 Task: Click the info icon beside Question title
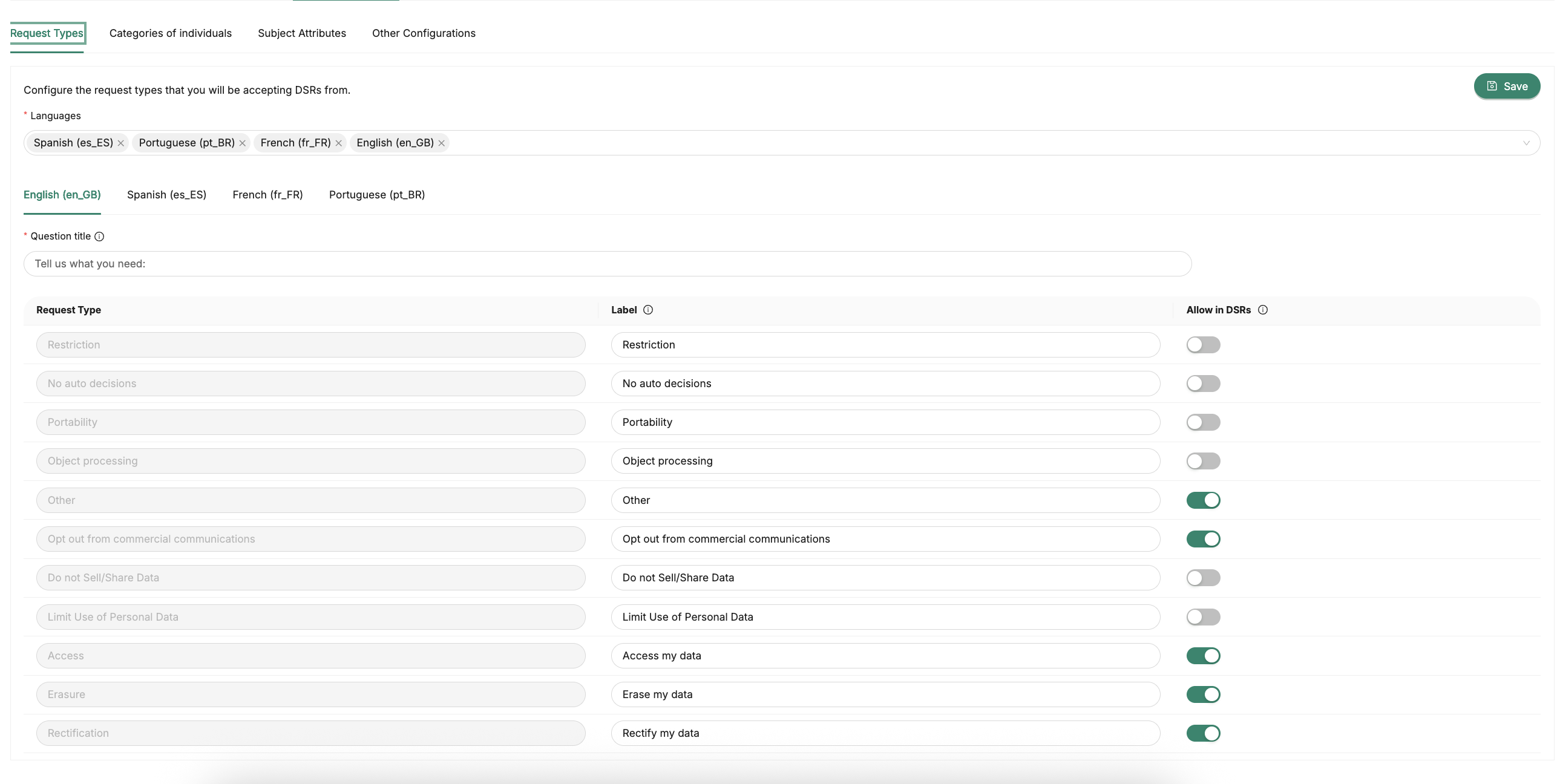(99, 237)
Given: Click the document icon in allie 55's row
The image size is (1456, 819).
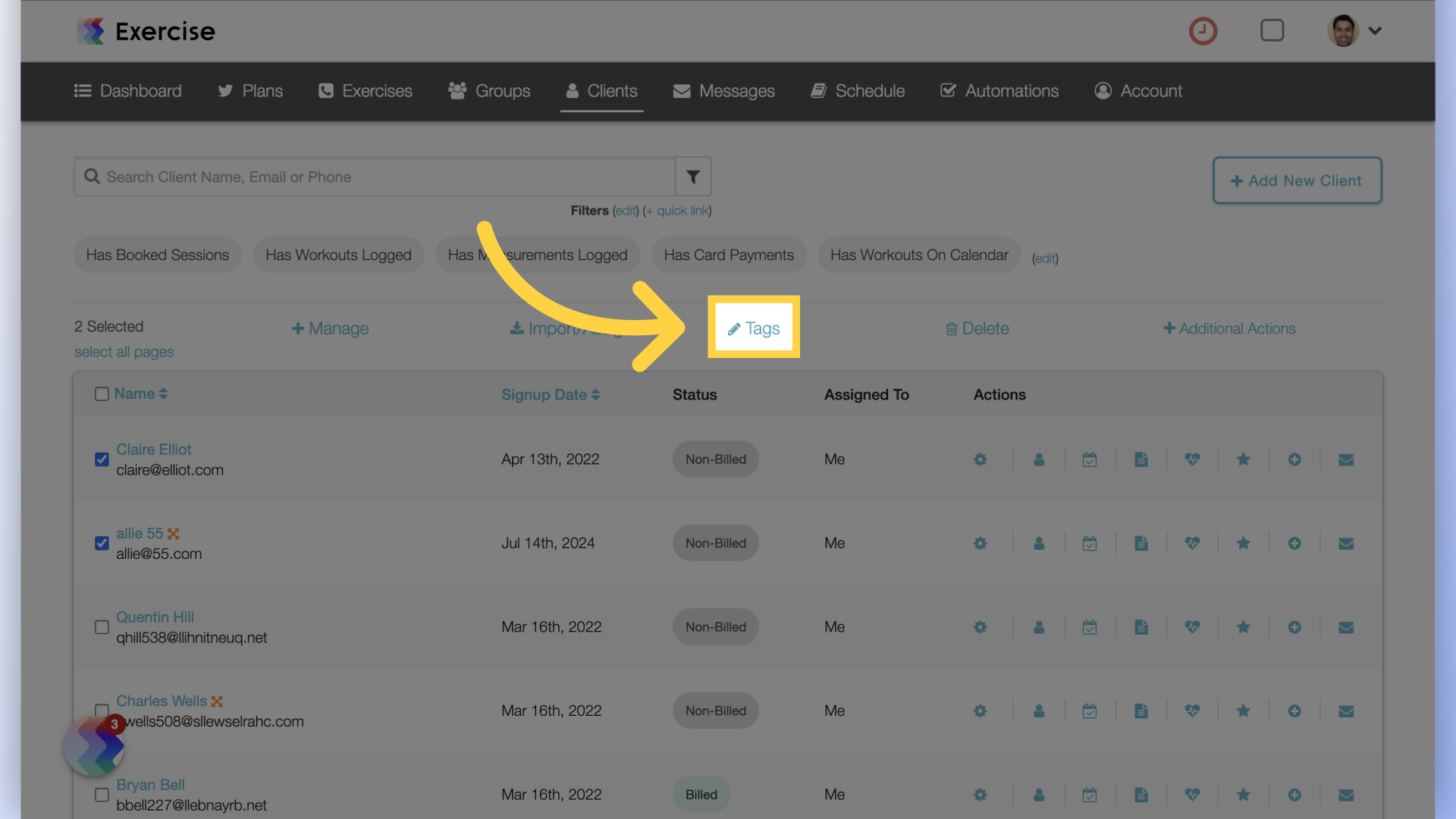Looking at the screenshot, I should (x=1141, y=544).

__________________________________________________

**GOAL OF THE EXERCISE:** Rewrite the data above exactly as given, but omit the images.

**REPLY TO THE TASK:**
 Task: Click the info icon beside Question title
(99, 237)
Given: Click the document icon in allie 55's row
The image size is (1456, 819).
Looking at the screenshot, I should (x=1141, y=544).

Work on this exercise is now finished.